● **Aim of the task**
Reproduce the records from the line with "Identify the location of extensions." up to and including the line with "(1984, 369).", changing nothing.

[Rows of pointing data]
** begin **
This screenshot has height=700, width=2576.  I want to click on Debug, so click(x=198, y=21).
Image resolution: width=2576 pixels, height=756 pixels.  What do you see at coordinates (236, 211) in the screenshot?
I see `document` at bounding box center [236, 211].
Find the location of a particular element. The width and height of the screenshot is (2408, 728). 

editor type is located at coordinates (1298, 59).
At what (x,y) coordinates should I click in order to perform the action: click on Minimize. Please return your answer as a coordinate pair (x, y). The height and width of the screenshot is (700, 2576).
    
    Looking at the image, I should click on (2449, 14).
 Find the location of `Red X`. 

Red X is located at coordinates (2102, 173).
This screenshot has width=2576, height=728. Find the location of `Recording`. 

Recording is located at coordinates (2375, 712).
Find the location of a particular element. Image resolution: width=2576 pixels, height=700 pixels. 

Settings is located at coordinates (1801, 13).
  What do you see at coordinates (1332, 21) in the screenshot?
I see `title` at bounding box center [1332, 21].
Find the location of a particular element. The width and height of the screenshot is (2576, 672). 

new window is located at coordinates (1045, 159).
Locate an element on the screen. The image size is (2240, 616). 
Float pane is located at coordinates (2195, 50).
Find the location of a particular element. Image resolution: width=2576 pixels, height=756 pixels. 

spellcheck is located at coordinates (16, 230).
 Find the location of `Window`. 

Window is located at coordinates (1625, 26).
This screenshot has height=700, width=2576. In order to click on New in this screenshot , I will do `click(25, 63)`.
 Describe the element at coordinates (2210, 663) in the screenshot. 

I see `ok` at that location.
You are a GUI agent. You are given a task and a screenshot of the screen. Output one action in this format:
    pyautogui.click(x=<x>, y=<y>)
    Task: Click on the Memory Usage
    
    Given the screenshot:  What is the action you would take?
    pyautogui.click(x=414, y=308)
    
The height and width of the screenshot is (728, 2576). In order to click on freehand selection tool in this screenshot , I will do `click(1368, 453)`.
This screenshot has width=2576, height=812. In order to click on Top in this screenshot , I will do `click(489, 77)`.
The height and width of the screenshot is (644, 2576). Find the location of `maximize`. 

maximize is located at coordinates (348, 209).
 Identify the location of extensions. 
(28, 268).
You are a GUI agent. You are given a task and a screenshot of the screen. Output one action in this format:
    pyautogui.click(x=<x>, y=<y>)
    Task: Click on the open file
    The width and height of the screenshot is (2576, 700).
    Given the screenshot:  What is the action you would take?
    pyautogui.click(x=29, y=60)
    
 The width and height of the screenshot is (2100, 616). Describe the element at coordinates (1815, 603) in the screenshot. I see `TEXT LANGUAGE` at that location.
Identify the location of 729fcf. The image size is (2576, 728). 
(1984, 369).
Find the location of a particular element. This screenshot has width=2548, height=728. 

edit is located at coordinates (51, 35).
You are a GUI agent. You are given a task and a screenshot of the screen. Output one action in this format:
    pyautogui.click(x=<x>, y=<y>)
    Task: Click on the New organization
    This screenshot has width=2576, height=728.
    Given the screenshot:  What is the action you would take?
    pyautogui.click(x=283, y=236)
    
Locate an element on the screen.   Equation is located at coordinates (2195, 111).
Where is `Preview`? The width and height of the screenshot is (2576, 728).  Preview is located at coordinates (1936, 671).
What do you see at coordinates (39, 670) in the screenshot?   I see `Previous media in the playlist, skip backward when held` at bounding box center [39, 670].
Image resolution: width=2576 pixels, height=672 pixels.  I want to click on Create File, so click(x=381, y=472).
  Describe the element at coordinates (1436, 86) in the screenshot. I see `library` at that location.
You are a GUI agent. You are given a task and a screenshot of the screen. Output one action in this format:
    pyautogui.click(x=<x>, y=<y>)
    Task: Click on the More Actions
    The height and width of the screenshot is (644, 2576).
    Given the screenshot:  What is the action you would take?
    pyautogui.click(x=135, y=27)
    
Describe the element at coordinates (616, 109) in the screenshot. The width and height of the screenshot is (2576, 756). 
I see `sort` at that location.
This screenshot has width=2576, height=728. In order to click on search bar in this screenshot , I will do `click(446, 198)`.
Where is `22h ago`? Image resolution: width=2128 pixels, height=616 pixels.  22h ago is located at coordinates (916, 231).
** end **
● **Solution**
 Identify the location of extensions. 
(28, 268).
You are a GUI agent. You are given a task and a screenshot of the screen. Output one action in this format:
    pyautogui.click(x=<x>, y=<y>)
    Task: Click on the open file
    The width and height of the screenshot is (2576, 700).
    Given the screenshot:  What is the action you would take?
    pyautogui.click(x=29, y=60)
    
 The width and height of the screenshot is (2100, 616). Describe the element at coordinates (1815, 603) in the screenshot. I see `TEXT LANGUAGE` at that location.
Identify the location of 729fcf. The image size is (2576, 728). 
(1984, 369).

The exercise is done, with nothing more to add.